Montana is being modest here -- many of the Chicago Training Center’s rowers have gone on to receive college scholarships as a result of the program’s mentorships and tutelage. After seeing the impact the Chicago Training Center had on the involved teens, Montana realized just how much all youth could benefit from engaging in the right after-school activities. This led him to build Spotivity, a ubiquitous platform that help youth from any background find safe, organized, and interesting after-school opportunities.

“The statistics are obvious: each year, over 40 million American children and teenagers occupy non-school hours, but only half of that number are engaged with afterschool activity.  In recent years, after-school programs have attracted new bursts of interest and funding. Families are increasingly looking to after-school providers for academic help or to compensate for cutbacks in arts, sports or other enrichment activities.  In addition, the competition for laddering-up in society has supported an arms race for experience that many parents are willing to spend to address. However, there is a collective lack of information about what after-school activities are available and how to access them. Spotivity addresses this key need.”

Using the latest mobile technology, Spotivity allows users to search for relevant after-school programs by proximity, location, type of activity, or simply through keywords. All the after-school opportunities on Spotivity’s platform are open enrollment -- which is a win for parents.  But, in addition to the general teen/parent user, Spotivity also provides benefits for program providers as well.

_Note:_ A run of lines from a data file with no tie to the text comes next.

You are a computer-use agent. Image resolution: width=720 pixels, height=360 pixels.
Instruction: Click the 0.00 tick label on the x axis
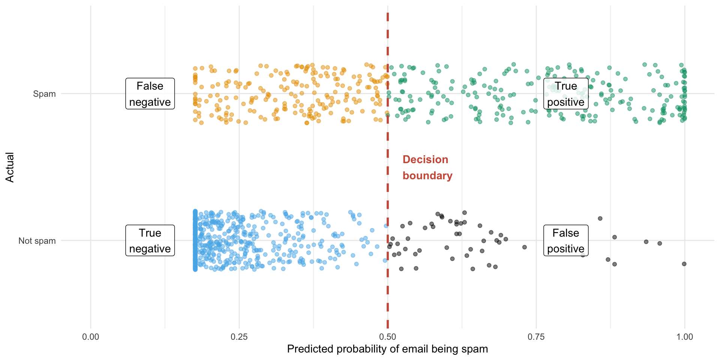[90, 337]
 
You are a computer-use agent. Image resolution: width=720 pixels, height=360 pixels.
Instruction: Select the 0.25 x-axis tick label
[239, 337]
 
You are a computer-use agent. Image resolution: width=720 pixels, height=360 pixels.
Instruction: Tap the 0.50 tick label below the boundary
[387, 337]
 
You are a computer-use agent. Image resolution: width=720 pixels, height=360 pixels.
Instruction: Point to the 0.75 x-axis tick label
[536, 337]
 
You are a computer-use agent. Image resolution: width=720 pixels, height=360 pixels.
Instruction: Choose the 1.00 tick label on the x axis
[684, 337]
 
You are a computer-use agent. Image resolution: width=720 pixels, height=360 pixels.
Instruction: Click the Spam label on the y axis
[44, 94]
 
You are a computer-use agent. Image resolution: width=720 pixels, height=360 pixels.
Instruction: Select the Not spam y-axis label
[37, 241]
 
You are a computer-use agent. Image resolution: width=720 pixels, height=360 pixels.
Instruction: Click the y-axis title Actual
[10, 167]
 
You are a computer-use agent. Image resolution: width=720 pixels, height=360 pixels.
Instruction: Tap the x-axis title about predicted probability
[387, 349]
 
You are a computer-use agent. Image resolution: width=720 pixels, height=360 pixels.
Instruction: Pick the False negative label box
[150, 94]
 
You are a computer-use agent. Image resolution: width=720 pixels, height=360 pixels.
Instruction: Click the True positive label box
[566, 94]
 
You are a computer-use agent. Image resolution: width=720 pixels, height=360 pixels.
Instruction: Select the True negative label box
[150, 241]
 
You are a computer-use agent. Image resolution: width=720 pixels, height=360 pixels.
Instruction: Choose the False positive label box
[566, 241]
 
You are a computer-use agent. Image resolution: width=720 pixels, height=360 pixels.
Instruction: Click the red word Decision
[425, 160]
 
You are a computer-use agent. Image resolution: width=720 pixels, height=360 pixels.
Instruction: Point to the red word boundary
[428, 176]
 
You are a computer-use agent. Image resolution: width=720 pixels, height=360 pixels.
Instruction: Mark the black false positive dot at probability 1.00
[684, 264]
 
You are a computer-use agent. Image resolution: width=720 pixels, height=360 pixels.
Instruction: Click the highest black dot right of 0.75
[600, 219]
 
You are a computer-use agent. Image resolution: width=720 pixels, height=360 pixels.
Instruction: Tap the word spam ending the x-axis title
[475, 349]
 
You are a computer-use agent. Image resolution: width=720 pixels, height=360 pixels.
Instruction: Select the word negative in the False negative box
[150, 102]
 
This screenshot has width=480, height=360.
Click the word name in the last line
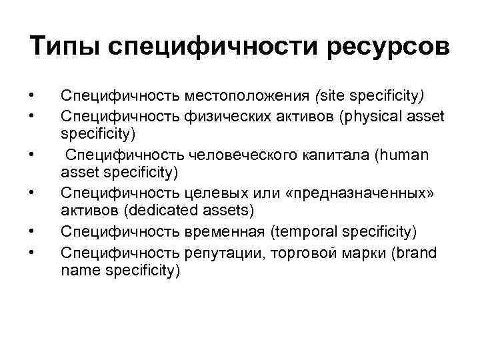coord(75,271)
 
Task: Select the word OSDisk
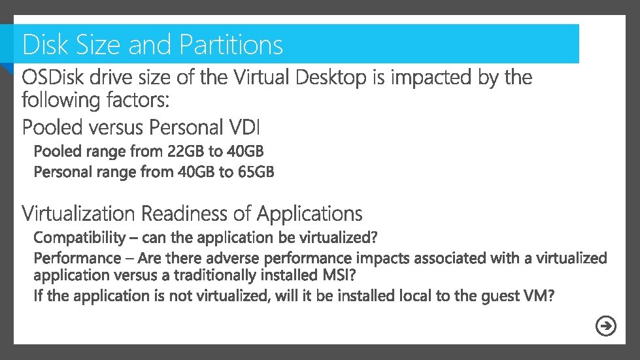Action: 55,78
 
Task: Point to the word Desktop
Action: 331,78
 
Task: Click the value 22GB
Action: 185,152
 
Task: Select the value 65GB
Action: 255,172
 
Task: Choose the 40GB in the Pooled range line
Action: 244,152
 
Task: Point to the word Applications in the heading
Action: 309,214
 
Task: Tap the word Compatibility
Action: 79,237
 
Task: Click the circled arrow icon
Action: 607,326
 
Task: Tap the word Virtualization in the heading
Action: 79,214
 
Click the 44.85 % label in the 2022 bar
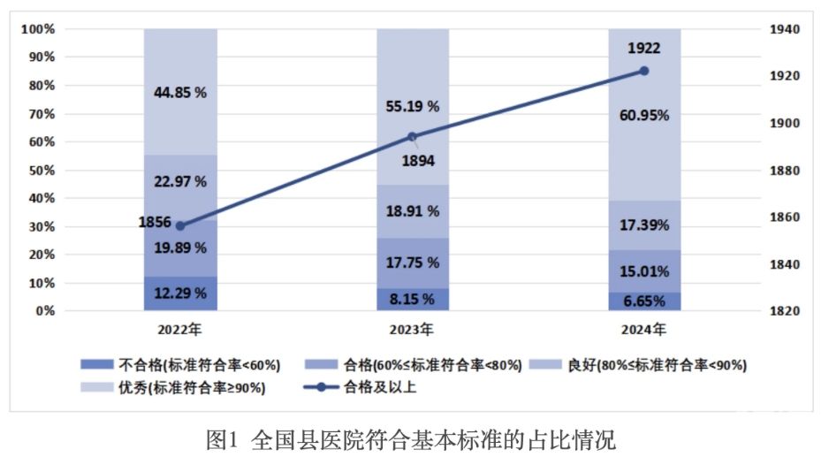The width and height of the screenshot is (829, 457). (180, 92)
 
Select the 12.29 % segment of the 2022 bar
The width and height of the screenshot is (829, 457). (180, 293)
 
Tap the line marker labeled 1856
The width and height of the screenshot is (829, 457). (180, 225)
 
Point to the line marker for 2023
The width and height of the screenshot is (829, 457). (412, 136)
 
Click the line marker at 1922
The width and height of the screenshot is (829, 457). (643, 71)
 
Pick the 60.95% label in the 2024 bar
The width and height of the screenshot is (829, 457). (643, 115)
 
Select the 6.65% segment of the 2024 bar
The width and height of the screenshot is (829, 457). (643, 301)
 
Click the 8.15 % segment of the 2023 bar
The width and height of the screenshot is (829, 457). (412, 300)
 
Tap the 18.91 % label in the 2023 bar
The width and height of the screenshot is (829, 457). (412, 211)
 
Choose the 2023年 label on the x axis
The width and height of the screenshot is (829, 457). (412, 331)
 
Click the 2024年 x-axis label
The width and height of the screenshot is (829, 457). (643, 331)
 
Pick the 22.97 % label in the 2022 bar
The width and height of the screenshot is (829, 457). (180, 181)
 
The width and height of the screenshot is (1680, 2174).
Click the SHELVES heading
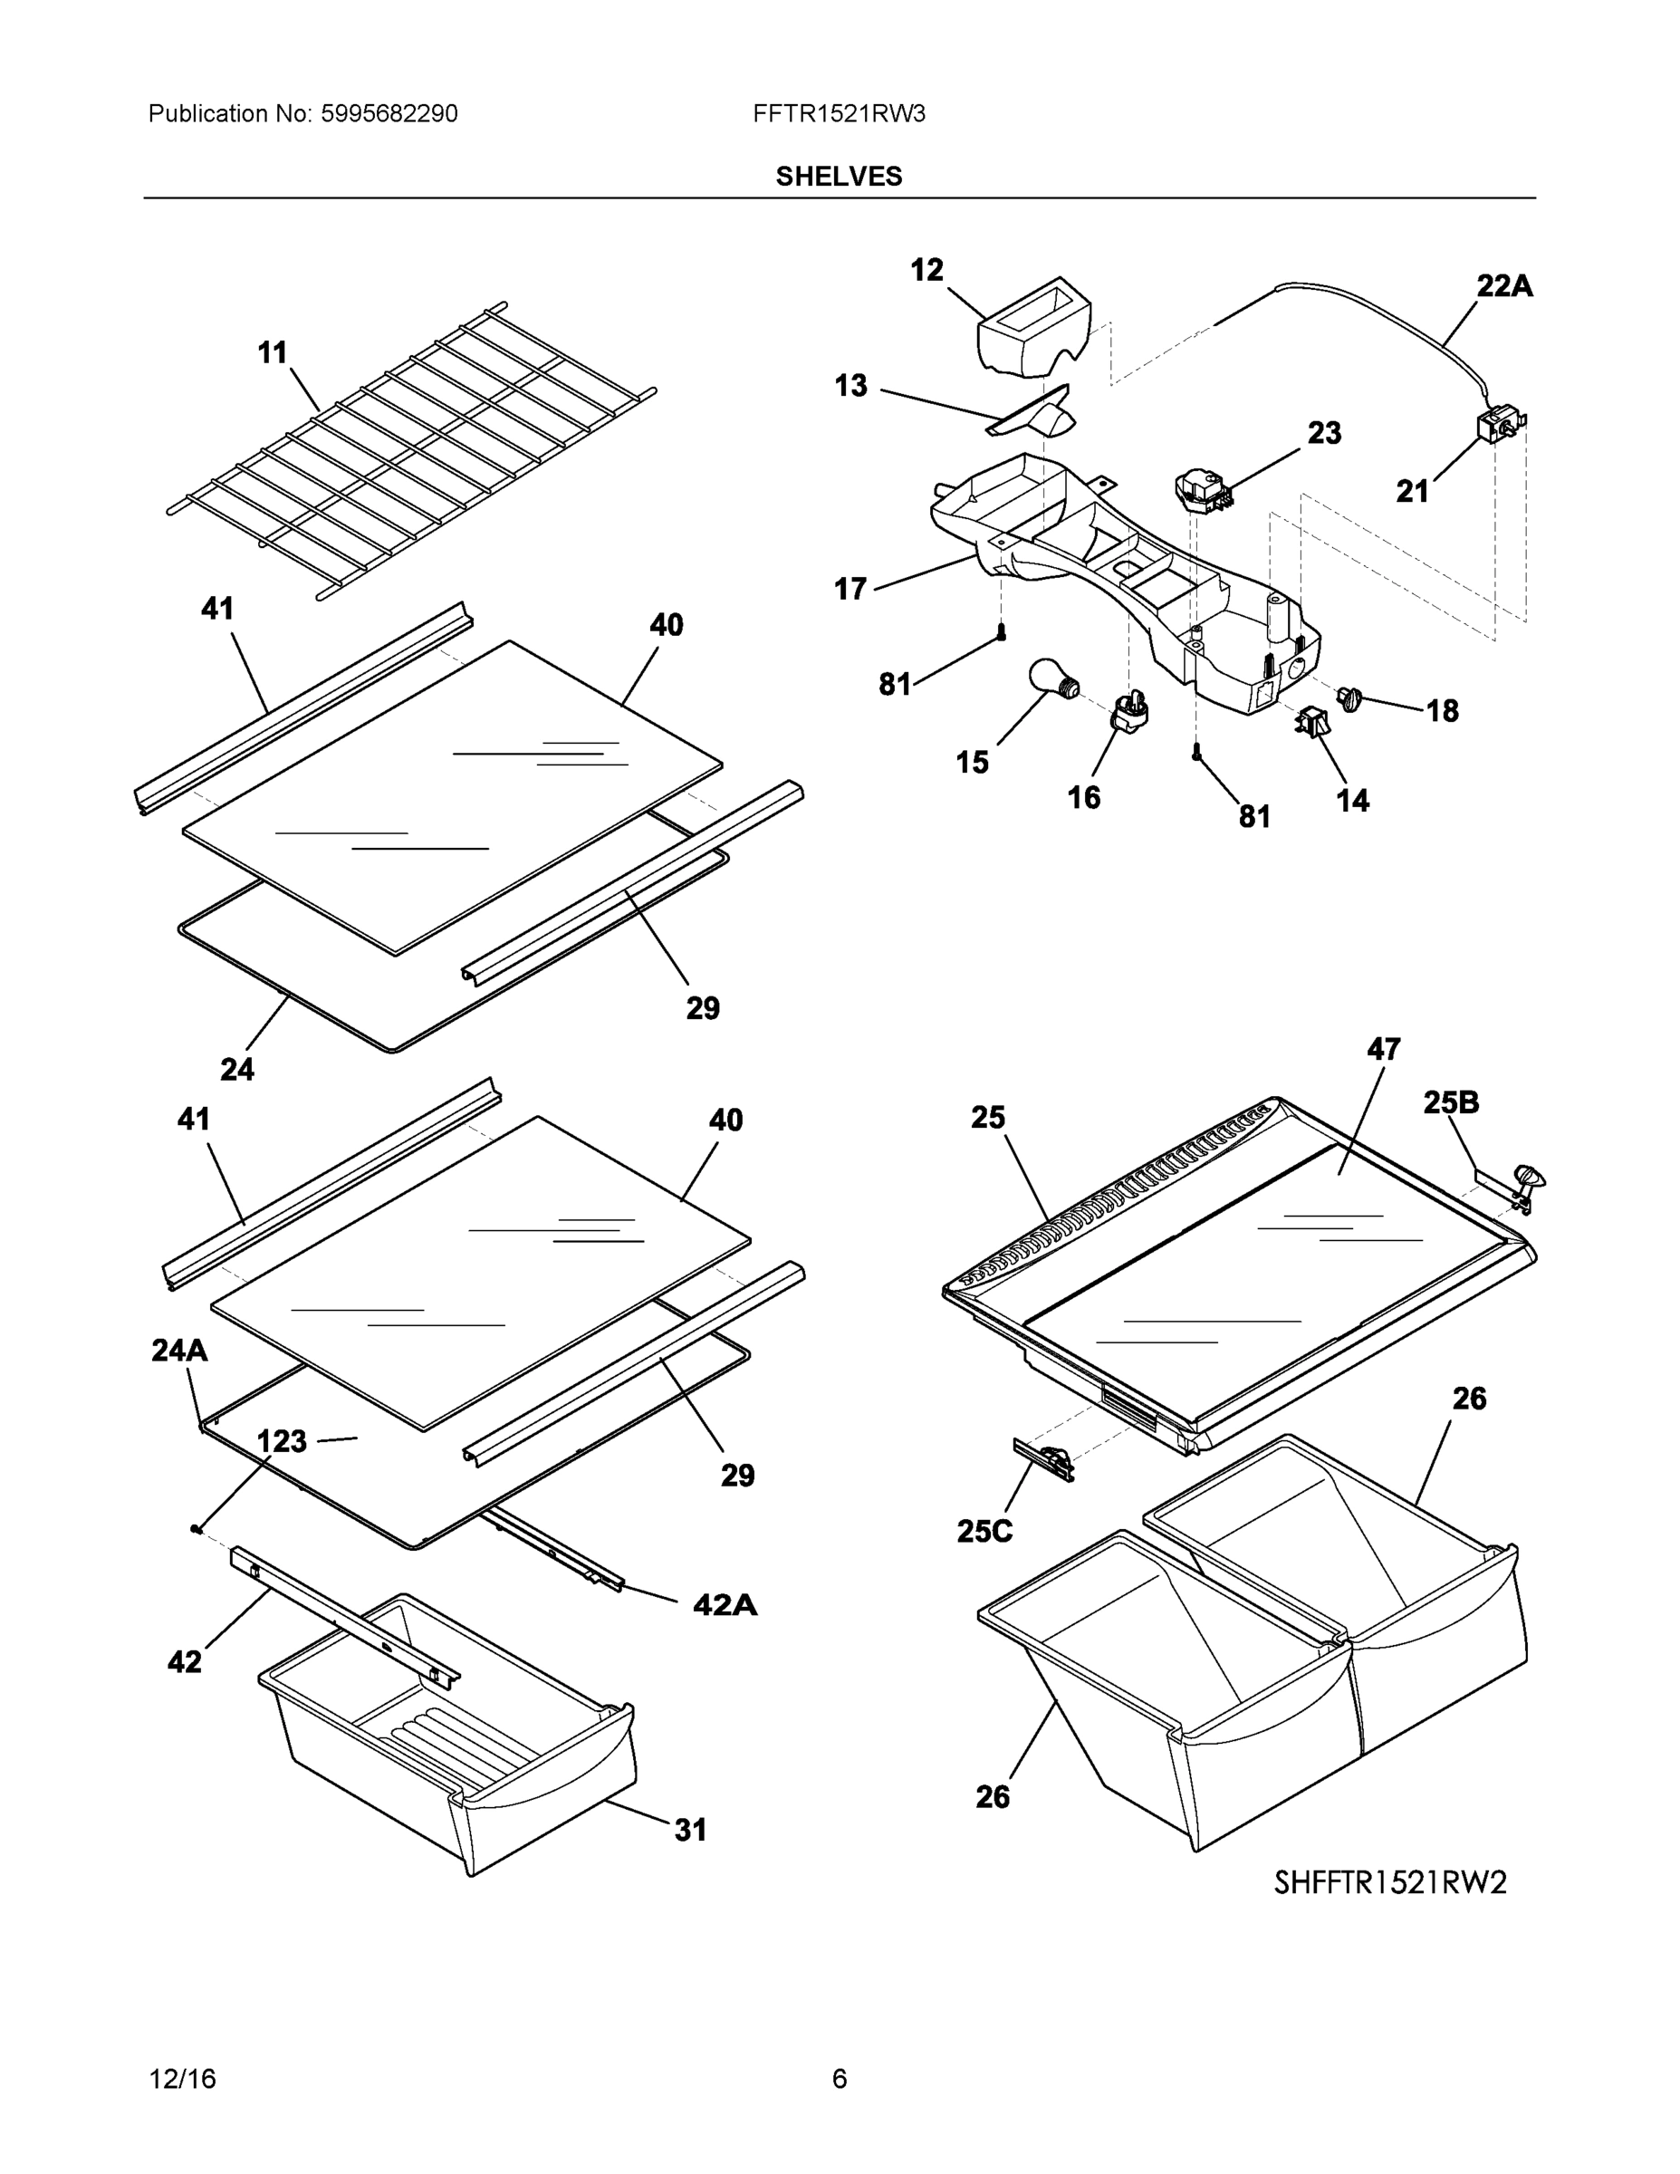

“Spotivity helps after-school programs grow and engage their participant base by streamlining access to reports, providing engagement platforms, and creating revenue streams. In short, Spotivity helps program providers to build their programs and improve their offerings.”

Spotivity is free for users and will soon offer a subscription model for after-school programs to become Premium Program Providers. Montana says his ultimate objective, which will be aided by his partnership with Utah State University, is to use Spotivity as a platform that can strengthen the user’s long-term prospects through future planned platform offerings.

“At the end of the day, we’re here to provide value for all users; the teens, their parents, the families, the programs they attend, and the communities in which they live.”

It’s a big task, but Montana is up to it -- and given his years of experience as an entrepreneur -- it’s a safe bet that he’s the right person for the job. In fact, if anybody is second-guessing Montana, it’s probably himself.

“As an entrepreneur, I’m always aware of my shortcomings. I think that all founders are generally intelligent people, but they can’t afford be blind to their own weaknesses. I’m not an expert at finance so I took every finance related workshop at 1871 to help build my model. I’m also not a technical founder but thanks to my experience at 1871 I was in a position to secure a Technical Partnership with Algoworks Solutions Inc, a global full service tec development agency.  In addition to these supports, I have built important relationships with my alumni networks at the University of Pennsylvania and Oxford – not to mention Northwestern’s Kellogg School of Management and IEBrown. I believe one of the keys to becoming a well-rounded entrepreneur is to know your strengths and weaknesses and build an organization that maximizes those strengths and minimizes the weaknesses – networks are invaluable in that regard and here at 1871 it has all come together.”